Open tjvananne opened 7 years ago
Hmm, the warning message was indeed reproduced in my environment. But it is very weird that this colsample_bytree
parameter is not in our operator dictionary so TPOT wound not tune this parameter and keep it as default value of 1.
I also checked the first 26 pipelines in TPOT optimization process. Only two pipelines below used XGBClassifier. I tested both of them and both worked without warning message. Very weird.
Pipeline(steps=[('xgbclassifier', XGBClassifier(base_score=0.5, colsample_bylevel=1, colsample_bytree=1,
gamma=0, learning_rate=0.1, max_delta_step=0, max_depth=3,
min_child_weight=1, missing=None, n_estimators=100, nthread=1,
objective='binary:logistic', reg_alpha=0, reg_lambda=1,
scale_pos_weight=1, seed=0, silent=True,
subsample=0.6500000000000001))])
Pipeline(steps=[('xgbclassifier', XGBClassifier(base_score=0.5, colsample_bylevel=1, colsample_bytree=1,
gamma=0, learning_rate=0.5, max_delta_step=0, max_depth=4,
min_child_weight=7, missing=None, n_estimators=100, nthread=1,
objective='binary:logistic', reg_alpha=0, reg_lambda=1,
scale_pos_weight=1, seed=0, silent=True, subsample=0.8))])
I should have been a bit more explicit for anyone else following along. In addition to the message in the console, I also receive the windows message that "python.exe has stopped working" and then the program crashes.

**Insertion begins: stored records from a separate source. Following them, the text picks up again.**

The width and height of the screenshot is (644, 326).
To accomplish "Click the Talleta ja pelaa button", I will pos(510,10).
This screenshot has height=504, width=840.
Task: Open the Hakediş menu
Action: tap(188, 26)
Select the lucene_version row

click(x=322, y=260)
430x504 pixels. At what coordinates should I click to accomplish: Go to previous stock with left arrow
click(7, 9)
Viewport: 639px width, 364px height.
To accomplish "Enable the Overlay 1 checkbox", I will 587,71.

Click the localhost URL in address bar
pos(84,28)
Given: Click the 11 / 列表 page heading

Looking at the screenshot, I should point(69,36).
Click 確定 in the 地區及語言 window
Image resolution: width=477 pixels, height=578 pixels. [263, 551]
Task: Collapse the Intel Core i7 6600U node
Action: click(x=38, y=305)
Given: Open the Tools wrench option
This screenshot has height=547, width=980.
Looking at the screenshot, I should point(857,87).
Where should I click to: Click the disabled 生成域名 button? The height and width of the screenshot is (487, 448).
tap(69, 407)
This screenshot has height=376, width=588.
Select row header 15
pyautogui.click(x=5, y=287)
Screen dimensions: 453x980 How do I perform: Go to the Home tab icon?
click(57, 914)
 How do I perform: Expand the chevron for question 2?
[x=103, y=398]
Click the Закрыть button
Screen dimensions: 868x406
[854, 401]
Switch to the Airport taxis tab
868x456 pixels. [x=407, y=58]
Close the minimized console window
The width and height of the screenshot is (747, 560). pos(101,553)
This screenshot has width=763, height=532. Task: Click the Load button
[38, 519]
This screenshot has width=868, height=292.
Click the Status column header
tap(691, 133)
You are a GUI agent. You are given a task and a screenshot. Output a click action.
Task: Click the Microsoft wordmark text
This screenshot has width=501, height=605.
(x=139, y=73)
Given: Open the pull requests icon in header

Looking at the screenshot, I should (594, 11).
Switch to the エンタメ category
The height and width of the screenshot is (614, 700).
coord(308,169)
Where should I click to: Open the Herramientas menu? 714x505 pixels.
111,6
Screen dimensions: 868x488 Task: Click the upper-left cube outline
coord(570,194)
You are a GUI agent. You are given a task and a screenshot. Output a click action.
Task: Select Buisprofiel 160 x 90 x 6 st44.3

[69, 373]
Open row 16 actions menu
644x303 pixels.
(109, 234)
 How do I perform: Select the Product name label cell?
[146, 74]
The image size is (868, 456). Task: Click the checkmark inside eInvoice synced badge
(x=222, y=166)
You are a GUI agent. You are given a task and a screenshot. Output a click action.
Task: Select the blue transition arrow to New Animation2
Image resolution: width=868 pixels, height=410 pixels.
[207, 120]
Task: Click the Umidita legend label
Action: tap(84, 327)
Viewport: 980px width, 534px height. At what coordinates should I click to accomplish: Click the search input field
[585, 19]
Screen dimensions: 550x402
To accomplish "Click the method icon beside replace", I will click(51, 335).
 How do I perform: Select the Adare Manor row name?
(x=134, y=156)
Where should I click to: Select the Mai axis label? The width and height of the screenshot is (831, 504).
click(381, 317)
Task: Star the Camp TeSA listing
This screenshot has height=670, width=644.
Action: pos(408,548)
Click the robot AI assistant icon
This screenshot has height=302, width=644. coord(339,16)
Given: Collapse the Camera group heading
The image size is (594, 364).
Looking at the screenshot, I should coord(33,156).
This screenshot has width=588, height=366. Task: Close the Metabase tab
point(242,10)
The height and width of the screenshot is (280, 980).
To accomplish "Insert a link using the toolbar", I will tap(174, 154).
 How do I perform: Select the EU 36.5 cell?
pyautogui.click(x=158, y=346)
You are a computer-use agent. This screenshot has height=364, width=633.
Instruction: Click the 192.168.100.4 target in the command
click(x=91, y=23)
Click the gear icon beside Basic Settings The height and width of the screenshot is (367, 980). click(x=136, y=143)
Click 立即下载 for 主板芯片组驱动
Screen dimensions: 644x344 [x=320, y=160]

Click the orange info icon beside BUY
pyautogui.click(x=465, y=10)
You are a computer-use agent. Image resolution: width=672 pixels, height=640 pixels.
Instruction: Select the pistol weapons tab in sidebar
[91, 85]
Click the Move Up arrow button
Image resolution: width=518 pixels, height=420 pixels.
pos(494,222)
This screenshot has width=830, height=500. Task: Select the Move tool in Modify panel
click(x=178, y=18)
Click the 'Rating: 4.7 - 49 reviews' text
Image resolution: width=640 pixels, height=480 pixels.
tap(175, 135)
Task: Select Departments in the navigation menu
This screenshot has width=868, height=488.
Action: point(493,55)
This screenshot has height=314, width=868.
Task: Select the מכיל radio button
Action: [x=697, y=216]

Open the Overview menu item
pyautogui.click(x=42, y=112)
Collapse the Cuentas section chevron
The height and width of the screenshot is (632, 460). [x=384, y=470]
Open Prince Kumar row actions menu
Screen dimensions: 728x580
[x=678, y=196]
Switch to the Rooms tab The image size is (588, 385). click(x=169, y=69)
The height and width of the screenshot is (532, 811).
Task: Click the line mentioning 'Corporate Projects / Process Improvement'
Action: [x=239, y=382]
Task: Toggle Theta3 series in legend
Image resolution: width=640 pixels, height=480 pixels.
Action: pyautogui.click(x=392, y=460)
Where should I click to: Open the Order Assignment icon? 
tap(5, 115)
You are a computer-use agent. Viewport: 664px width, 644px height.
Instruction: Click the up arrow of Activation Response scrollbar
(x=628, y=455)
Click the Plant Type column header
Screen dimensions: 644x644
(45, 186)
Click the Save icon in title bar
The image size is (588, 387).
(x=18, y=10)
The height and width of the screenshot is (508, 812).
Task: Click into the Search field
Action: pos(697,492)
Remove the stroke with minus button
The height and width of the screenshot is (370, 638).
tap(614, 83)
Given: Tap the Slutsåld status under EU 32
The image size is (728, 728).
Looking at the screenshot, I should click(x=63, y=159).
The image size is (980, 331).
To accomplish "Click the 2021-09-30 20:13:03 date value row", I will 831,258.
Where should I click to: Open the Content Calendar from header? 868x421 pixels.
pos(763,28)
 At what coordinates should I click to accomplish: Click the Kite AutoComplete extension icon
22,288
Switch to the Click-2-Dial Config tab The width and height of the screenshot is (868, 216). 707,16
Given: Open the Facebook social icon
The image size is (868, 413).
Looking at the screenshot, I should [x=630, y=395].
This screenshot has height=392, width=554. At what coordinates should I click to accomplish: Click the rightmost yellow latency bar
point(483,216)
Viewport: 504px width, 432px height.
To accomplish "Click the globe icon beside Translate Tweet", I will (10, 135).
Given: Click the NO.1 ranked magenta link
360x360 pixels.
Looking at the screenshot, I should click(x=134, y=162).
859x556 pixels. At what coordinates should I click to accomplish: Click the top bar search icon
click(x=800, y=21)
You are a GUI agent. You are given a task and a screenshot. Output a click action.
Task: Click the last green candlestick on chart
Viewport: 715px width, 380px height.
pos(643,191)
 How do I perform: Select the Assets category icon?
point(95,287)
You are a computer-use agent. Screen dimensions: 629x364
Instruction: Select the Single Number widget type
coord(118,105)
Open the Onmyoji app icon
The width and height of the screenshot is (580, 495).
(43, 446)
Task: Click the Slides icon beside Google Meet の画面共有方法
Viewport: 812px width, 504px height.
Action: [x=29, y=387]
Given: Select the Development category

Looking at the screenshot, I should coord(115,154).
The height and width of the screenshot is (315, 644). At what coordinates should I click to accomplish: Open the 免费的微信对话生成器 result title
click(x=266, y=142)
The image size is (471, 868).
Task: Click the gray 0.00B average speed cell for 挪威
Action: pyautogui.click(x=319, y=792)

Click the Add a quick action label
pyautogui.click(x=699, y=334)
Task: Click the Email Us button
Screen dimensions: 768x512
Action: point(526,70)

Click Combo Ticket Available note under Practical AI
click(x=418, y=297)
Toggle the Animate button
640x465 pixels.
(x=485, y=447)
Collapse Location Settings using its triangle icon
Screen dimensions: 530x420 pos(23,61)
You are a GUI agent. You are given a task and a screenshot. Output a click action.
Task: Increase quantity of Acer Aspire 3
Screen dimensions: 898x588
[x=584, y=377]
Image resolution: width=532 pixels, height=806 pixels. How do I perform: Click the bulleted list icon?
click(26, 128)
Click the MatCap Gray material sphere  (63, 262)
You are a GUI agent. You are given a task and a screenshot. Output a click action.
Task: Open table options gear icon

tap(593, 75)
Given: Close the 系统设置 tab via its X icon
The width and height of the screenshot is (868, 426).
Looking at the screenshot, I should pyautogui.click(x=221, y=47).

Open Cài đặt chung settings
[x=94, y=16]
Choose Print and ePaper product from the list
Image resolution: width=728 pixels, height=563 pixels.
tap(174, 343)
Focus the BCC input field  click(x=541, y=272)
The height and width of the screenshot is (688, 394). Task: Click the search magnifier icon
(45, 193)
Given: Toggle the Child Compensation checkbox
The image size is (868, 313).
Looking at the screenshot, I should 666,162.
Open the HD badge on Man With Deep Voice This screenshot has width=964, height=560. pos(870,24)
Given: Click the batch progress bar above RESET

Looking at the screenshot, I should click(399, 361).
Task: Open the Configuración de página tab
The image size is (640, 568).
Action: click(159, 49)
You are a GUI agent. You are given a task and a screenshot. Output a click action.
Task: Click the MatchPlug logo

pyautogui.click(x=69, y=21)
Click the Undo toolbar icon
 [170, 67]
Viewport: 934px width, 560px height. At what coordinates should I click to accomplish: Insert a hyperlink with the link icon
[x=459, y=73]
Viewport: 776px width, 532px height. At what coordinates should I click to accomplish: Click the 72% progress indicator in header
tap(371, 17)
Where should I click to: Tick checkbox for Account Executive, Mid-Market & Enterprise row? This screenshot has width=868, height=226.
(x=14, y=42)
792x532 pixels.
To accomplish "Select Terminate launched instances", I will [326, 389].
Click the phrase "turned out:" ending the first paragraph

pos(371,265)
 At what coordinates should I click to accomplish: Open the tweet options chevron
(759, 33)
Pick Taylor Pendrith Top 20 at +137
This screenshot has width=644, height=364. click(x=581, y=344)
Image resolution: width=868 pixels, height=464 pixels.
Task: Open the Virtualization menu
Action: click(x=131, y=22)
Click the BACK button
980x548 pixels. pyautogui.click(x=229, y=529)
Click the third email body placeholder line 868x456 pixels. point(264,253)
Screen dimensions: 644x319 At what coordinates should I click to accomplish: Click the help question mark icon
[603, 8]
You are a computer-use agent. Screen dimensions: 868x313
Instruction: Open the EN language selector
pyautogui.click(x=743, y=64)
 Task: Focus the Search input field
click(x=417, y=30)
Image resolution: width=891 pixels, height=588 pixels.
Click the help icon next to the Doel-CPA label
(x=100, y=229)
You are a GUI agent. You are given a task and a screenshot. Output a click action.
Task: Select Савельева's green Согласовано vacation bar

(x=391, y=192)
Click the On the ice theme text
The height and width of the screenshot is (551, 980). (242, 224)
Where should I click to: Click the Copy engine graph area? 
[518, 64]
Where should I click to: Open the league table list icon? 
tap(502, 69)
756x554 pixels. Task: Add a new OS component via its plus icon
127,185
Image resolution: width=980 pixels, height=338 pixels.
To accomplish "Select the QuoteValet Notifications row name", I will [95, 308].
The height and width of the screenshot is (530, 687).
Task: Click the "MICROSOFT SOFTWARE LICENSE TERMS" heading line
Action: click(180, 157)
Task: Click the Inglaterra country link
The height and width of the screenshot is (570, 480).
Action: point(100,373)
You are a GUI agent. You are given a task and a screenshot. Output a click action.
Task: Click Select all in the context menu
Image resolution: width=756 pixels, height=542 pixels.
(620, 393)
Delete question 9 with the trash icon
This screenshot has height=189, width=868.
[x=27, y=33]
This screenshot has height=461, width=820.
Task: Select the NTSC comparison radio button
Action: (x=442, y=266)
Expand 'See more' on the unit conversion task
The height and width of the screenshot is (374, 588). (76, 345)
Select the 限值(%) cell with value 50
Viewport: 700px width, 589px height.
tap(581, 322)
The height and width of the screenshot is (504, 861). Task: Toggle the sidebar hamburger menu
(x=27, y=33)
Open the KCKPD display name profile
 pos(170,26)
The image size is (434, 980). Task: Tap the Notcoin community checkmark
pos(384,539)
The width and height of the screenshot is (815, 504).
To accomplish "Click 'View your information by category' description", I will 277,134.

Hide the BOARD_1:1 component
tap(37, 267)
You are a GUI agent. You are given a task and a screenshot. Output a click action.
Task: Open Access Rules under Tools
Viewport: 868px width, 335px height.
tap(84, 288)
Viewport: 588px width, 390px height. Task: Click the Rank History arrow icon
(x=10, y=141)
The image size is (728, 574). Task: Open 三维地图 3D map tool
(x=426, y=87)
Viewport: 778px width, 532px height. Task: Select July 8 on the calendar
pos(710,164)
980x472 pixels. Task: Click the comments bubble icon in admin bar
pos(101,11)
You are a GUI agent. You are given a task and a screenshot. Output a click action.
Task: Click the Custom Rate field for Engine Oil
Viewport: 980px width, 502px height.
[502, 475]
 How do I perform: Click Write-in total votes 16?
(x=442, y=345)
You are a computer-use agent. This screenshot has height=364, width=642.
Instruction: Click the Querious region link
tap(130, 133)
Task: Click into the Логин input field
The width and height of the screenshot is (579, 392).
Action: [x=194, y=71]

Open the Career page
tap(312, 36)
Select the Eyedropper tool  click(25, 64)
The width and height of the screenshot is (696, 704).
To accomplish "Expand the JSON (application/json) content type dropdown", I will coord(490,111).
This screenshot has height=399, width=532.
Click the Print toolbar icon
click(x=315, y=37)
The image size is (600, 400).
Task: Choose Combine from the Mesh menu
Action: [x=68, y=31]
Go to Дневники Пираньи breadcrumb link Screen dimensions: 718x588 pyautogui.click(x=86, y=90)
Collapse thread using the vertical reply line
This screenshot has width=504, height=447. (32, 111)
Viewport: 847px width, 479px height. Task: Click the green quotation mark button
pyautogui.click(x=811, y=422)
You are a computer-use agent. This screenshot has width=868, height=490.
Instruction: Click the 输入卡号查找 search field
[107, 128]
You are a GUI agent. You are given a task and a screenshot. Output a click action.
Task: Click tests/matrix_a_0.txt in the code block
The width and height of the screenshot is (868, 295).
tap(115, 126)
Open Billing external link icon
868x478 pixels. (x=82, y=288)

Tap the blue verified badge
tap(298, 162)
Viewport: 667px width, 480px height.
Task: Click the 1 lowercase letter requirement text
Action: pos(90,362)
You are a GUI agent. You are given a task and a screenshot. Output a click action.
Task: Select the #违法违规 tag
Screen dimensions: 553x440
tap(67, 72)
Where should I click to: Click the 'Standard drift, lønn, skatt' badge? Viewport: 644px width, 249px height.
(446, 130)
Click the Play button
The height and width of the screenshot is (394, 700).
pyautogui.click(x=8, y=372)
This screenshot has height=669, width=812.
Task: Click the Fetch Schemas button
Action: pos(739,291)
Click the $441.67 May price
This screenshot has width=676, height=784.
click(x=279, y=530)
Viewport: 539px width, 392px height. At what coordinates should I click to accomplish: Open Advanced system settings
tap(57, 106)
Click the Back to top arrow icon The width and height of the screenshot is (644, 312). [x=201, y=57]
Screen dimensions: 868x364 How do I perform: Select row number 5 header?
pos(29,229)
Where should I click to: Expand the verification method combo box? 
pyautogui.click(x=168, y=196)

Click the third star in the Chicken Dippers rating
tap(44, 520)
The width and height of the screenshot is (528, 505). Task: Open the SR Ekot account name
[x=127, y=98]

Also, I'm not sure if "Pipeline" is a 1-to-1 with "generation" (haven't dug into too much of the source yet), but it did require me to set the "generations" parameter of the TPOTClassifier
object sufficiently high enough to receive the error. So maybe it isn't one of the XGBClassifiers in the first 26 pipelines, but rather one of the pipelines later on?
I might be misunderstanding the relationships between pipelines and generations though.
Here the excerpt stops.